(Document extract)
Tuesday, August 2, 2016

What to Know About Sunscreen & Bug Repellent

With cases of mosquito-borne Zika virus showing up rapidly in South Florida, travelers embarking on cruise ships in Miami and Fort Lauderdale should take heed—you'll need more than just sun screen when outdoors. There are numerous products that combine sunscreen and bug repellent and I've used some in the past, but new information is now available about the products that contain DEET. Interestingly, Web MD advises to avoid products that contain sunscreen and DEET because the DEET is absorbed too quickly in the skin when combined with sunscreens.

The product illustrated here is DEET-free, but only SPF-30. For me, that's not enough protection from the sun. What to do? I intend to go back to applying sunscreen with SPF-100 and a separate bug repellent that contains DEET, which is a proven mosquito repellent. But, how should they be applied and which product goes on first?
(End Document extract)
## Work request 1:
Copy the post on sunscreen and bug repellent from "What to Know" up to and including "combined with sunscreens.", word for word.
## Work request 2:
Using the post on sunscreen and bug repellent, decide whether each statement agrees with it: (a) the product illustrated contains no DEET; (b) Web MD recommends products that combine sunscreen and DEET; (c) the writer plans to use an SPF-100 sunscreen along with a separate bug repellent. Answer yes or no for each and quote the words of the post that decide it.
(Data provided)
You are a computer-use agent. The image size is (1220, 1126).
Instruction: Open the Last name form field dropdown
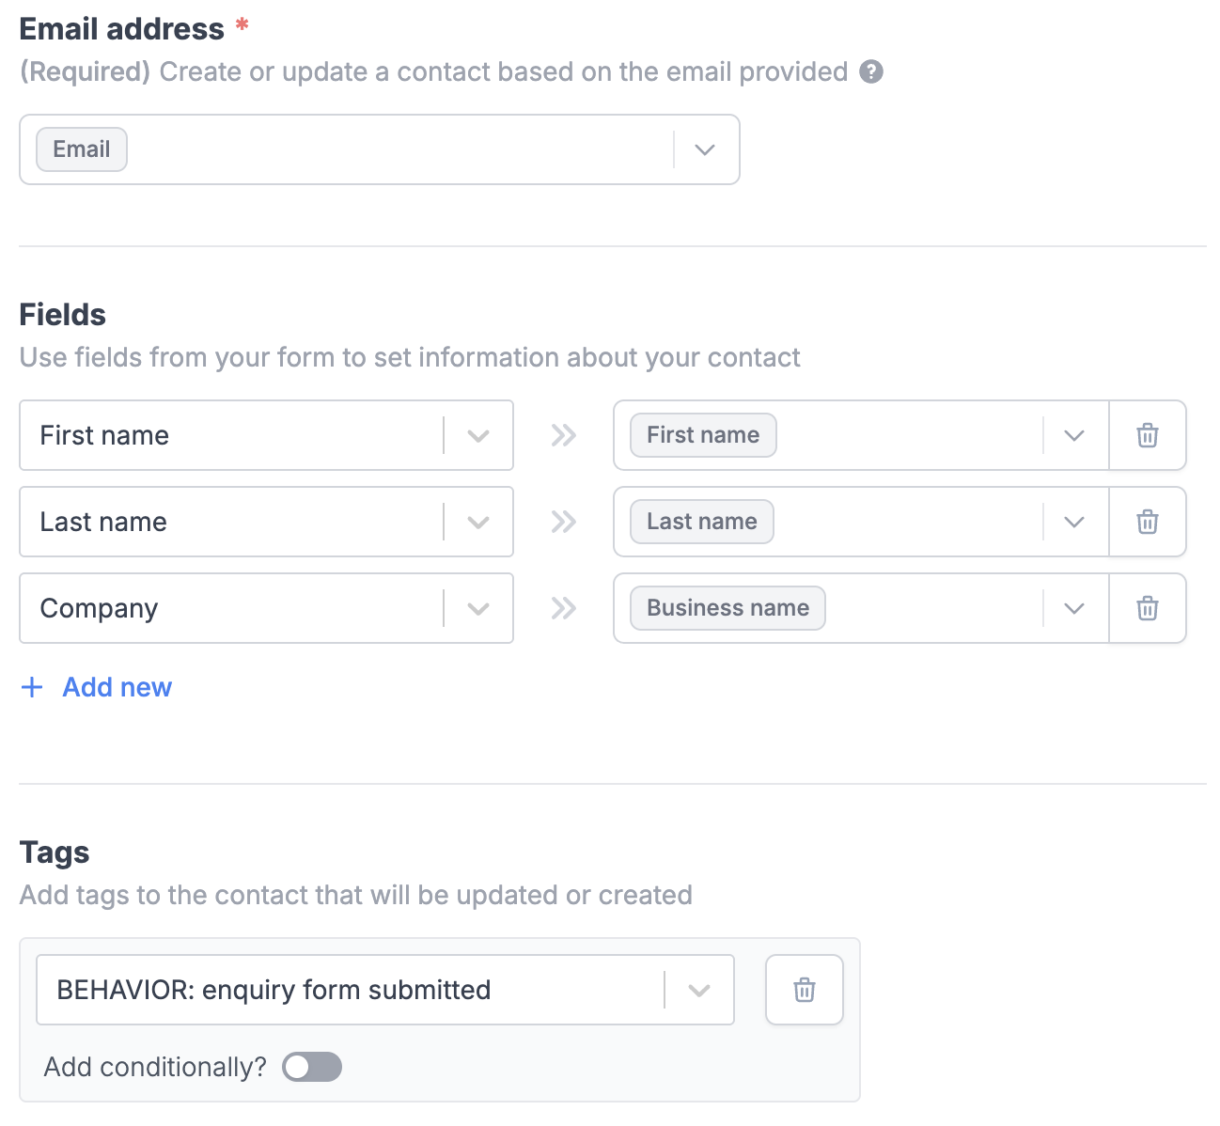(x=1074, y=522)
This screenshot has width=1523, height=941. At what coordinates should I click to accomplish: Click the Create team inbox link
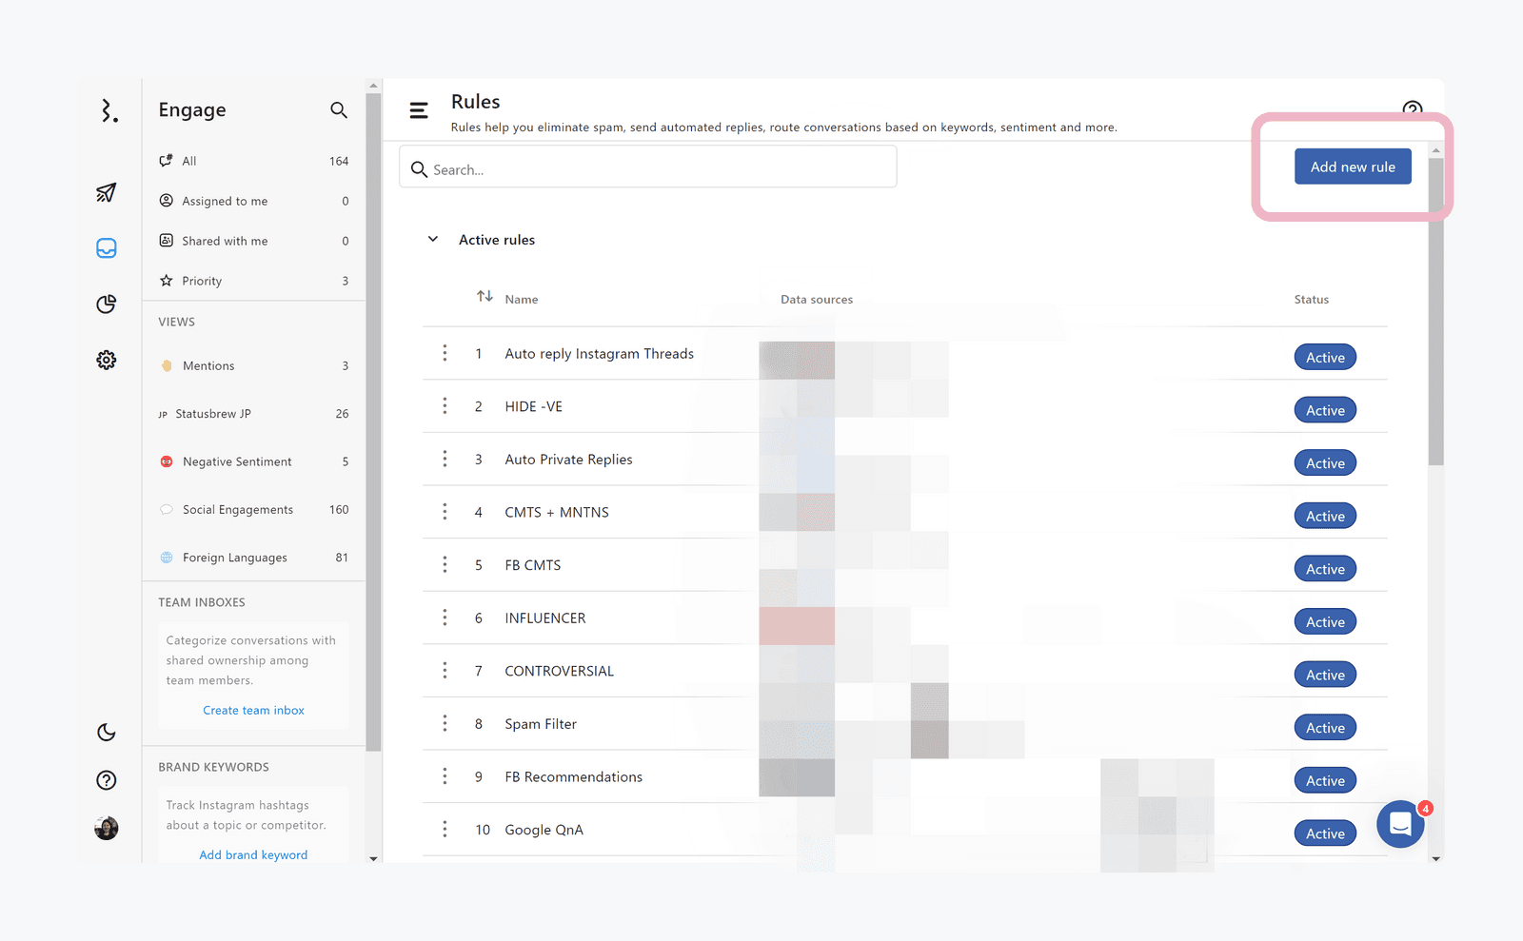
(End Data provided)
## Written answer 1:
What to Know About Sunscreen & Bug Repellent

With cases of mosquito-borne Zika virus showing up rapidly in South Florida, travelers embarking on cruise ships in Miami and Fort Lauderdale should take heed—you'll need more than just sun screen when outdoors. There are numerous products that combine sunscreen and bug repellent and I've used some in the past, but new information is now available about the products that contain DEET. Interestingly, Web MD advises to avoid products that contain sunscreen and DEET because the DEET is absorbed too quickly in the skin when combined with sunscreens.

## Written answer 2:
(a) Yes: "The product illustrated here is DEET-free, but only SPF-30."
(b) No: "Web MD advises to avoid products that contain sunscreen and DEET"
(c) Yes: "I intend to go back to applying sunscreen with SPF-100 and a separate bug repellent that contains DEET"